We have broadband which allows us to communicate with our team back in Australia 24/7. With our crew though we emphasise that they really don’t need modern technology like mobile phones and computers. It’s all about spending time together and learning about the ship. We try to get them away from all modern technology as much as possible but we still rely on modern communication aids.
So no hot showers, espresso machines, or anything like that?
We do have hot showers. We’re lucky to have fresh water on board. The crew doesn’t have an espresso machine but we members of the staff do because we couldn’t live without fresh coffee. [laughs] They do get looked after very well while they’re on board. We have a chef and the food is amazing. We don’t deprive them of very much.
I think many people would assume you have to make do with MREs, those ready-made meals that soldiers use while they’re out in the field.
No, nothing like that. We have a full galley and a chef who’s just brilliant, and bakes fresh bread every day. For each meal we have a choice of three to four dishes and there’s always fresh salads and fruit. The food on board is just amazing.
What sort of dangers do you run into while you’re out at sea? Do you have to worry about modern day pirates? Sharks? Angry whales like Moby Dick knocking the ship over?
When we were planning the overall voyage we made sure to avoid any known pirate areas. We actually like to see whales and we haven’t had any problems running into one. When we were down in the South Pacific we saw a blue whale. Sometimes, when the weather is really good and there’s no wind, we may stop the ship and have a swim. We haven’t really experienced any problems with sharks either.
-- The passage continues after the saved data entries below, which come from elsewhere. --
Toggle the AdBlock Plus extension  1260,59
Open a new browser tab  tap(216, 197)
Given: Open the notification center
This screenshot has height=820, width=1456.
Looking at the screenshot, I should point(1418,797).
The biggest challenge is bad weather. We can encounter some really severe weather. Getting through those conditions can present some big challenges but the ship is extremely strong. She was built to sail any ocean in the world and that’s what we’re achieving during the twelve months we’re away from Australia.
So what do you do when the ship encounters a storm? Do you have to batten down the hatches and hang on much the same way a crew in the 17th century might in the same scenario?
That’s exactly right. We reduce sail or we put up storm sails and secure everything. Then we ride out the storm.
Any further adventures or exciting moments you would like to mention?
Rounding Cape Horn was very special for us. Not a lot of Australian ships sail around Cape Horn these days. When we came through the Strait of Gibraltar we got hit by severe weather and we had to turn back and return to Cádiz to fix some problems.
There was a lot of people smuggling going on in the Mediterranean so we tried to avoid those areas. We had to go through the Strait of Messina to make it to our next port on time. We had lots of adventures along the way.
What can visitors to the Young Endeavour experience while it’s in port at SAIL Amsterdam later this week?
We’ll have the ship open to the public so they can come on board and have a look around. We’re always happy to tell people about our experiences, what we’ve seen since we left Australia, and how long it’s going to take us to get back as well. Everywhere we’ve been everyone has been very friendly and kind. We’ve met lots of lovely people since we’ve been away from Australia.